Retype the lines below word for word, beginning at the line that contains "Expand dropdown arrow" and stopping after the line that contains "will [x=981, y=604].". Reproduce only those lines.
++++++++++
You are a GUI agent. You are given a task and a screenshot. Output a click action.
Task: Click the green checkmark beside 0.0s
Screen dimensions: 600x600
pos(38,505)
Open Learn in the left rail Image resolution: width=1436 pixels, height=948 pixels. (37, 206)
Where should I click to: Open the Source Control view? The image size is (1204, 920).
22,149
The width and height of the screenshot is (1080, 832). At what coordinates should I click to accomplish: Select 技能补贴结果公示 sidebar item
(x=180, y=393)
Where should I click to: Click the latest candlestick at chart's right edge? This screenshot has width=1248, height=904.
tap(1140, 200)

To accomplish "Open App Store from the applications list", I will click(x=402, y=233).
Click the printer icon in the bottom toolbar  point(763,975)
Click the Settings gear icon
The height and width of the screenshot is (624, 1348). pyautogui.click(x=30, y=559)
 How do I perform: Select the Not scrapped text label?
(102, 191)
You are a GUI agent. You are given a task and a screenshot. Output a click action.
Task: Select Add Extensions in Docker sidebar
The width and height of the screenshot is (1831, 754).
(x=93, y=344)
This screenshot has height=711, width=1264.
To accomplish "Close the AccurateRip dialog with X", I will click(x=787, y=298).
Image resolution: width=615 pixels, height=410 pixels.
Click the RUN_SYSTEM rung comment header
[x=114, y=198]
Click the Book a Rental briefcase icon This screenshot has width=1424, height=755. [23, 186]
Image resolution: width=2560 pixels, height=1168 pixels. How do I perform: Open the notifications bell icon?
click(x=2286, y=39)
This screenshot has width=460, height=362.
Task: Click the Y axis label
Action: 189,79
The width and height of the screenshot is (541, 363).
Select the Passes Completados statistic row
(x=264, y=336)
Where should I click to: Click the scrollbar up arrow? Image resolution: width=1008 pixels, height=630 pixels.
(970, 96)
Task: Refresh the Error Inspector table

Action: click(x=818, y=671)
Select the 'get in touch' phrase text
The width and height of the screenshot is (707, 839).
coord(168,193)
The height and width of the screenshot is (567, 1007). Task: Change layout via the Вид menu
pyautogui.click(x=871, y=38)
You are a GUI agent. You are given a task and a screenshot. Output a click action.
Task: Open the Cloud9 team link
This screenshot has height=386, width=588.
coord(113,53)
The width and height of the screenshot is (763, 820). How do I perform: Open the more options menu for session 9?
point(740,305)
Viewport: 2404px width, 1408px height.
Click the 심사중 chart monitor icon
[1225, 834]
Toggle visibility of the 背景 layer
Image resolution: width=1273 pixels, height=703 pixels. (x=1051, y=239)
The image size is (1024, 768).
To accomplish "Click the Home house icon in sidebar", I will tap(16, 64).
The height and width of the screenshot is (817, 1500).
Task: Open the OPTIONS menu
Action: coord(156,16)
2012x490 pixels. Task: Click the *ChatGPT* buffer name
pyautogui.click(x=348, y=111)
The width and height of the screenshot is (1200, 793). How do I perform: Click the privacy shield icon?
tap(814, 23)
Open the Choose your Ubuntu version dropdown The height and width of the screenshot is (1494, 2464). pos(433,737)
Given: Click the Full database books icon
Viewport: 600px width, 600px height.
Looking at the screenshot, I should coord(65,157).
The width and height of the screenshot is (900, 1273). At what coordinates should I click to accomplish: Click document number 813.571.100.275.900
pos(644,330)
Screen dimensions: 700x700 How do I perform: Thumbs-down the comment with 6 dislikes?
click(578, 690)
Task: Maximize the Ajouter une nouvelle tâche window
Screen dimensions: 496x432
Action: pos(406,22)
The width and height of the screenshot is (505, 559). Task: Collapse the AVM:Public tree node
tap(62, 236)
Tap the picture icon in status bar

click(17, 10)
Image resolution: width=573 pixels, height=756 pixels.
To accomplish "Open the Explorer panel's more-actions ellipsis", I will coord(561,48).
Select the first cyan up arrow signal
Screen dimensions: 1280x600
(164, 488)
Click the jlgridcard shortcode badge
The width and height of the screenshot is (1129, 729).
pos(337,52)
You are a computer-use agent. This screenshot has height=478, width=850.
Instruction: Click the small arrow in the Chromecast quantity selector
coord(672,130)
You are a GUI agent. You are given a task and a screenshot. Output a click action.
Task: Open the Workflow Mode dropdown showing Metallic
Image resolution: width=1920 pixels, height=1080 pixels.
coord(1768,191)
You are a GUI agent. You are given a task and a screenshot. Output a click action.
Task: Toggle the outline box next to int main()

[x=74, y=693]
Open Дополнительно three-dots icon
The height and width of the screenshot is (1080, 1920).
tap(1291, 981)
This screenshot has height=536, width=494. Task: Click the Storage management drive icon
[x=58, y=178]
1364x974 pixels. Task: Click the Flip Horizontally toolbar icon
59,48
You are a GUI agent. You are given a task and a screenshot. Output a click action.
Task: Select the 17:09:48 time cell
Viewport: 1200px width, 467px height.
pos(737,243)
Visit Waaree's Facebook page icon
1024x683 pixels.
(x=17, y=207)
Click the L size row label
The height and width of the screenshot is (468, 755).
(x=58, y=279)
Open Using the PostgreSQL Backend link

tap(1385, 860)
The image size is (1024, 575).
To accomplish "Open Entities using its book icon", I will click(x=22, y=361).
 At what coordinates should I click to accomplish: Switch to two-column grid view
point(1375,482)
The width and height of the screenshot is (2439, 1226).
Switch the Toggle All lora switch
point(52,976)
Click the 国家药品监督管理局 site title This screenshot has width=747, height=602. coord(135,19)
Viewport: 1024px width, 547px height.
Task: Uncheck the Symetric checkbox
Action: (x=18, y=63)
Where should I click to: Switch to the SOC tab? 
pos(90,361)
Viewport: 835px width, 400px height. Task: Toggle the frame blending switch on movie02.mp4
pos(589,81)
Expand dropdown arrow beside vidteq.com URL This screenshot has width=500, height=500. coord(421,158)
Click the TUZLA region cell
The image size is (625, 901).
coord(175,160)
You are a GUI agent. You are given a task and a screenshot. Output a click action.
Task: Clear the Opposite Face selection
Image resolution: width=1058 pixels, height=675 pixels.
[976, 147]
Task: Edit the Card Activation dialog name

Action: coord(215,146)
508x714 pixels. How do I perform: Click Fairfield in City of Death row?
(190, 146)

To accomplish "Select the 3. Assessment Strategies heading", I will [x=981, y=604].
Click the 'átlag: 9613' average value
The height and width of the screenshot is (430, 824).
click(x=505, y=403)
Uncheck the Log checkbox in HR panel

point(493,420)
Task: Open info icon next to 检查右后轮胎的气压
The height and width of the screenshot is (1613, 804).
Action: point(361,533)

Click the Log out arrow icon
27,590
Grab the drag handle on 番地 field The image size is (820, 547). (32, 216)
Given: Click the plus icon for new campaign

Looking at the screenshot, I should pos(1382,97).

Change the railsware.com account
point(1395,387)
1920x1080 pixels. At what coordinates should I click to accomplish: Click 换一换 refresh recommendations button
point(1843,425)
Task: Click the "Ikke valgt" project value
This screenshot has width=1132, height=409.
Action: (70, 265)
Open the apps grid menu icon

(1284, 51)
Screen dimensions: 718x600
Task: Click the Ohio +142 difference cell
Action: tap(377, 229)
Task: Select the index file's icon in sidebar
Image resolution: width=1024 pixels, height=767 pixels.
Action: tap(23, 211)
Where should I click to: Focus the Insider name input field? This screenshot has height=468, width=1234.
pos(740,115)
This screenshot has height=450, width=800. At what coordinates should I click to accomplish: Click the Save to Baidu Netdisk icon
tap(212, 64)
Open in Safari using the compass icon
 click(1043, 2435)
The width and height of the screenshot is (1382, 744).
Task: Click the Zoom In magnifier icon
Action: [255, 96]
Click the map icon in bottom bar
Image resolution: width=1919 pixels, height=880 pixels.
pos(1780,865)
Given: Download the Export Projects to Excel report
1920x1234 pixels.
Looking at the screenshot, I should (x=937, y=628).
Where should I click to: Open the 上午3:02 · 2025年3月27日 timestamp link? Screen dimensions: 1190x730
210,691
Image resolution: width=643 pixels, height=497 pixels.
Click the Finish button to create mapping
++++++++++
Answer to this exercise:
Expand dropdown arrow beside vidteq.com URL This screenshot has width=500, height=500. coord(421,158)
Click the TUZLA region cell
The image size is (625, 901).
coord(175,160)
You are a GUI agent. You are given a task and a screenshot. Output a click action.
Task: Clear the Opposite Face selection
Image resolution: width=1058 pixels, height=675 pixels.
[976, 147]
Task: Edit the Card Activation dialog name

Action: coord(215,146)
508x714 pixels. How do I perform: Click Fairfield in City of Death row?
(190, 146)

To accomplish "Select the 3. Assessment Strategies heading", I will [x=981, y=604].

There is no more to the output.